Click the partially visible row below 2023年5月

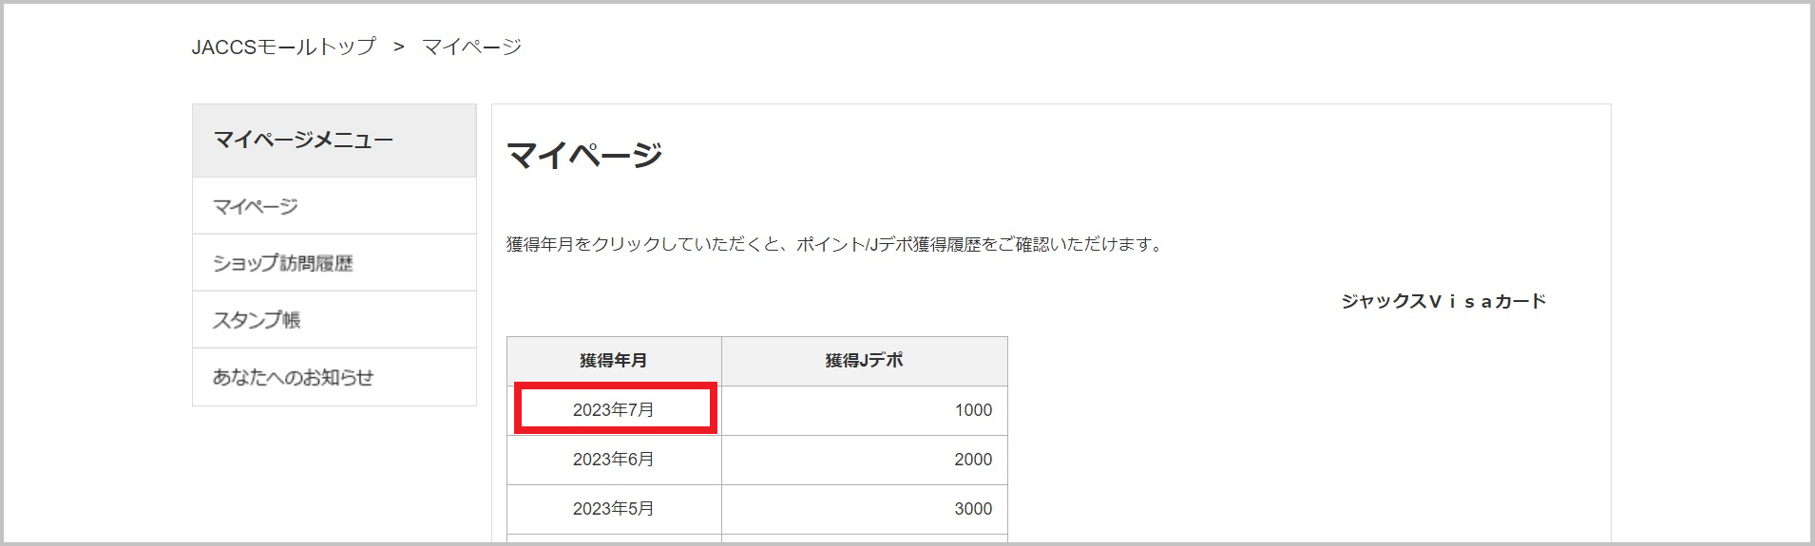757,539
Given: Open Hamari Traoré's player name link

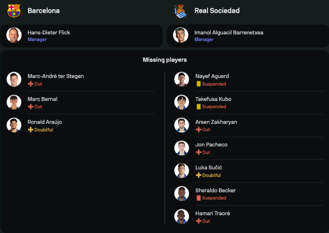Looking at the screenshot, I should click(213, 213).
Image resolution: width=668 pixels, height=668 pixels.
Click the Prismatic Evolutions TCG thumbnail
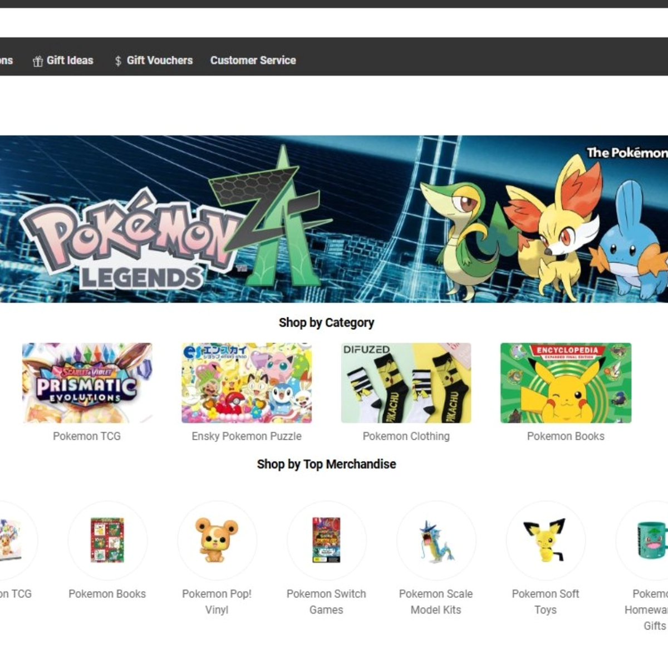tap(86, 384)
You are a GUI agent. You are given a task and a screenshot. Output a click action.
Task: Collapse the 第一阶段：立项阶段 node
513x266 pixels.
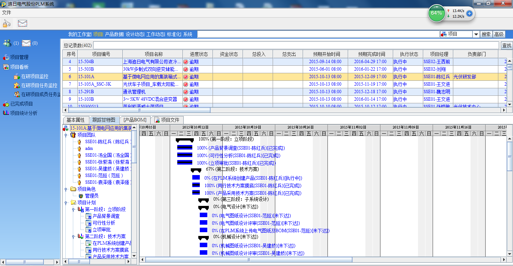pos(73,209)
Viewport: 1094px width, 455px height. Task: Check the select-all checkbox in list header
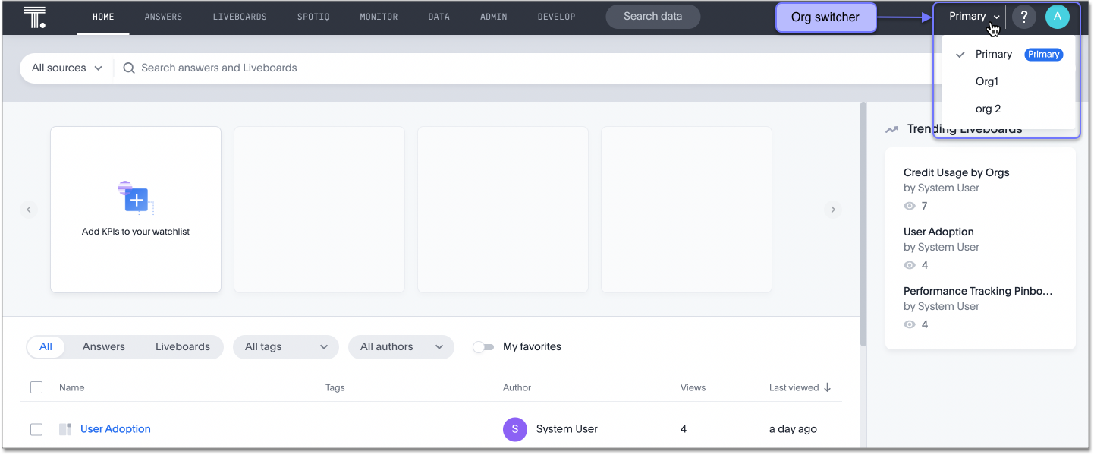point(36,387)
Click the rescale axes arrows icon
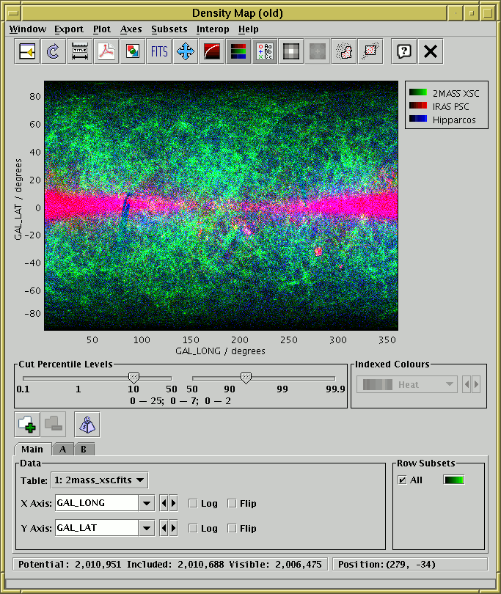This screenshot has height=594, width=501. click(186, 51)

──────────────────────────────

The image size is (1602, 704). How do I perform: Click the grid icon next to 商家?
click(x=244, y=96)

──────────────────────────────

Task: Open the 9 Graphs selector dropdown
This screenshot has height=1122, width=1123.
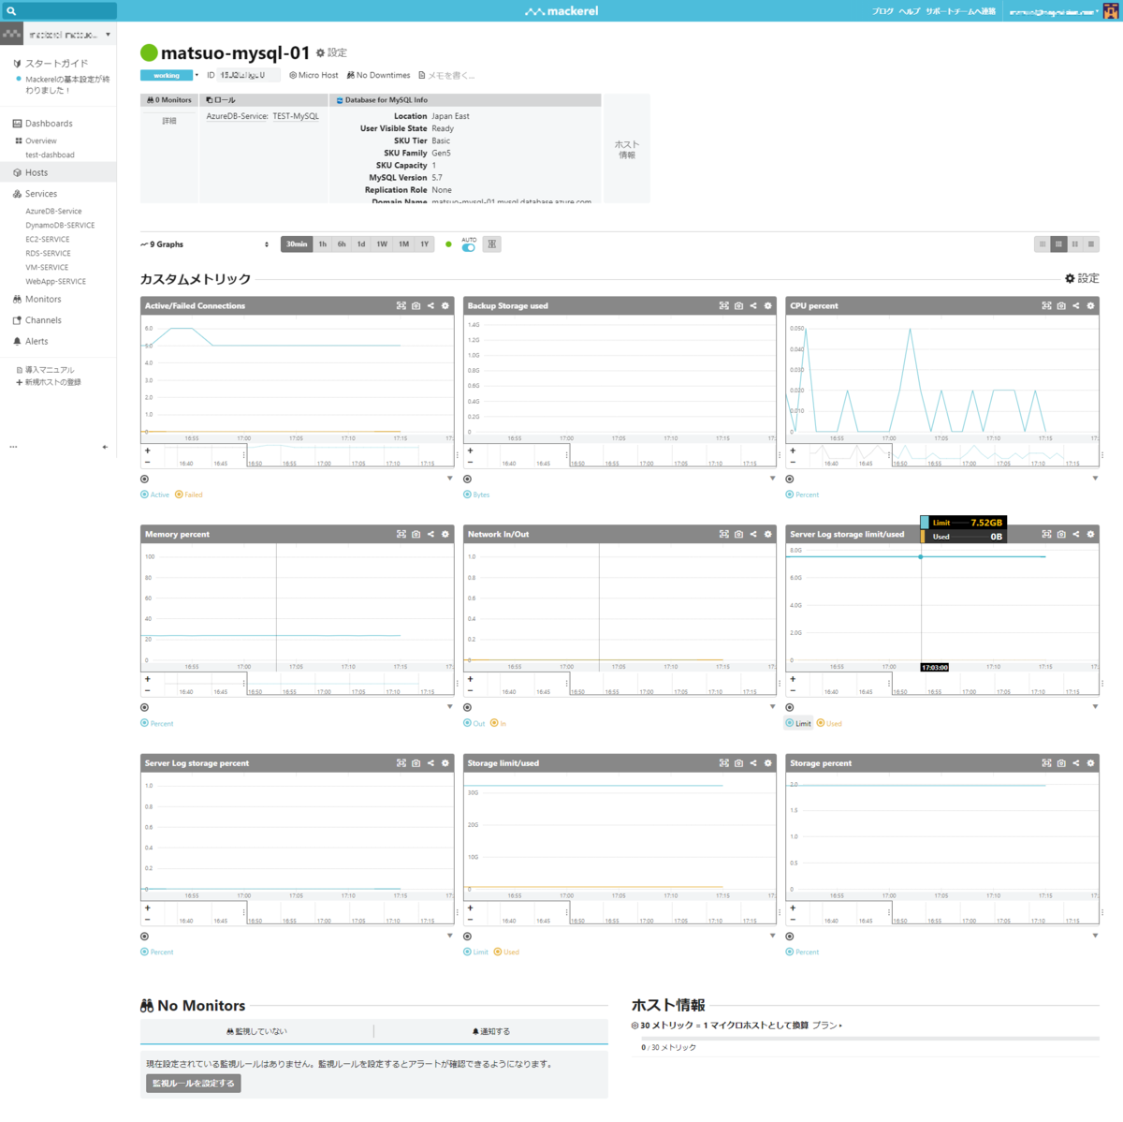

──────────────────────────────

- **Exercise instructions**: Using the data above, which lines fall from the one with "Given: Open Hamari Traoré's player name link" through the one with "Task: Collapse the 第一阶段：立项阶段 node"? Repeat them exactly, ends included, minus any pictures.

- **Task response**:
Given: Open Hamari Traoré's player name link

Looking at the screenshot, I should click(213, 213).
Image resolution: width=668 pixels, height=668 pixels.
Click the Prismatic Evolutions TCG thumbnail
tap(86, 384)
You are a GUI agent. You are given a task and a screenshot. Output a click action.
Task: Collapse the 第一阶段：立项阶段 node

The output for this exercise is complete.